El retrato de Lady Anne Cliford

Ana María Suárez Huerta
The Paul Getty Institute
Published November 30, 2006
How to Cite
Suárez Huerta, A. M. (2006). El retrato de Lady Anne Cliford. Anuario Del Departamento De Historia Y Teoría Del Arte, 18, 125–134. https://doi.org/10.15366/anuario2006.18.007

Abstract

The Real Academia de Bellas Artes de San Fernando holds a portrait of a young woman long identified as Barbara de Braganza. Originally, the canvas was attributed to the Italian painter Jacopo Amigoni, later to the Frenchman Pierre Subleyras. With the discovery of the cargo of the English ship the Westmorland, full of art and antiques, we can now reconstruct the history of this portrait. Since it was shipped in a crate labeled W.C., the intended owner of this work, we may now identify the sitter as Anne Clifford, Countess of Mahony, the cousin of a British aristocrat, William Constable. In 1778, William Constable commissioned a painter named Domenico Cherubini to copy an original portrait of the young woman by Pierre Subleyras through the Scottish agent James Byres.
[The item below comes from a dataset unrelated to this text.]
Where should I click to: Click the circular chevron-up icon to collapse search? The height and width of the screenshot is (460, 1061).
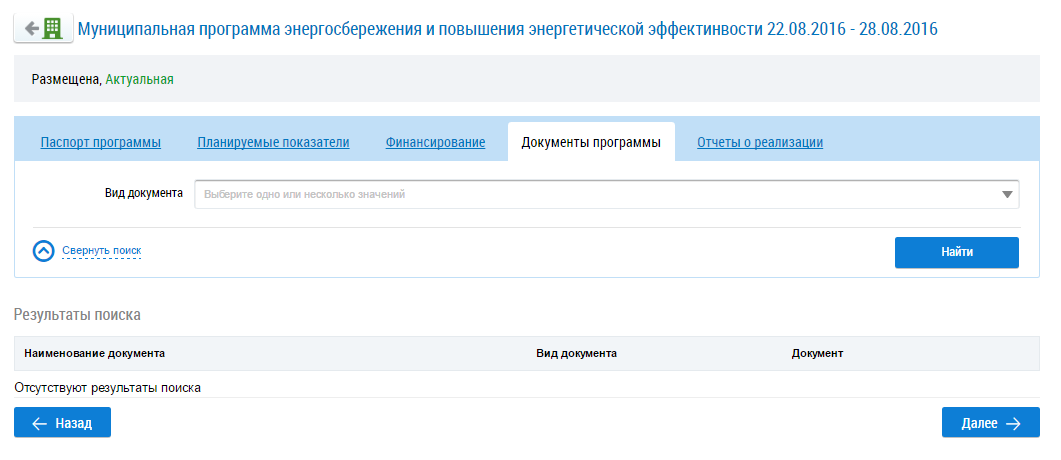tap(43, 251)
Since the Westmorland had been captured in the Mediterranean en route to Great Britain, Constable was unable to recover the lost work, so he commissioned a second copy from Pompeo Girolamo Batoni, completed in 1785 and also based on the original by Subleyras. Today three variant portraits exist.The original by Subleyras is in the Musée de Beaux Arts de Caén (France), the copy by Cherubini hangs in the Real Academia de Bellas Artes de San Fernando, Madrid, and finally, the copy by Batoni in the home of the intended owner, William Constable, in Burton Constable Hall (England).